Several studies have illustrated that elevated RC levels are related to a heightened risk of acute ischemic stroke (AIS). Our research aimed to explore the correlation between RC levels and poor prognosis after a 90-day interval in AIS patients. A total of 287 individuals were enrolled in the study, the primary outcome was defined as poor prognosis. RC was derived by the exclusion of low-density lipoprotein cholesterol (LDL-C) and high-density lipoprotein cholesterol (HDL-C) from total cholesterol (TC). Following the screening process, 253 AIS patients were included in the study, presenting a median age of 66[57, 75] years.
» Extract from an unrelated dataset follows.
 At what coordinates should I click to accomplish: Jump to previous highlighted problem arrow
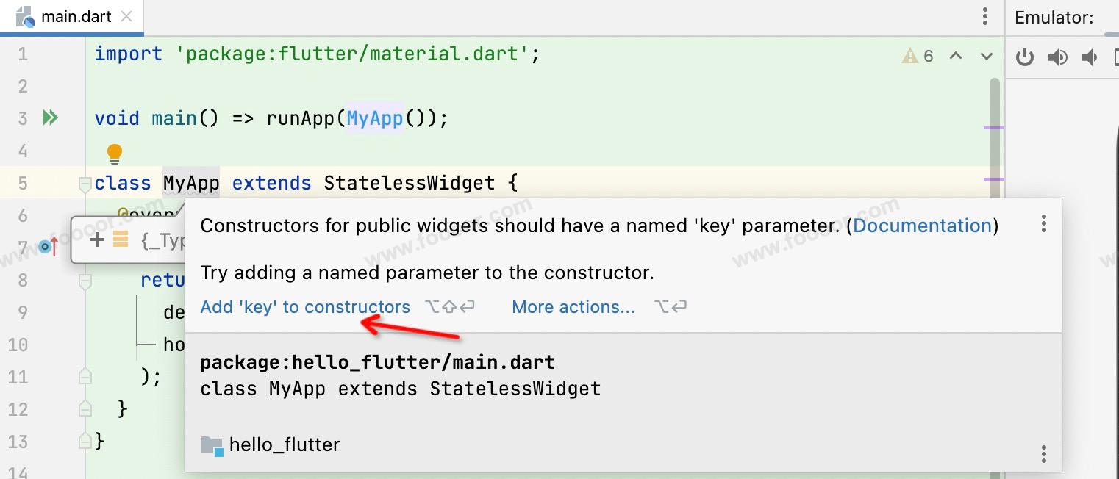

Upon stratifying RC levels into quartiles, those in the top quartile faced a greater likelihood of diabetes diagnosis (42.86%, p=.014) and experienced a higher rate of unfavorable outcomes after 90 days (36.51%, p=.001). After accounting for confounding factors, the correlation between the fourth quartile of RC levels and the amplified likelihood of poor prognosis remained significant (odds ratio (OR) 8.471, 95% confidence interval (CI) (1.841, 38.985); p=.006). Analysis of subgroups unveiled a notable correlation between higher RC levels and poor 90-day prognosis, particularly in individuals with elevated NIHSS scores (p=.044). A progressively increasing 90-day risk of poor prognosis after an RC greater than 0.38mmol/L was visualized by restricted cubic spline plots (p-overall=.011). Including RC as a contributing element may refine the prediction of poor 90-day prognosis for AIS patients. Integrating RC with traditional risk factors can potentially enhance the predictive value for cerebrovascular disease.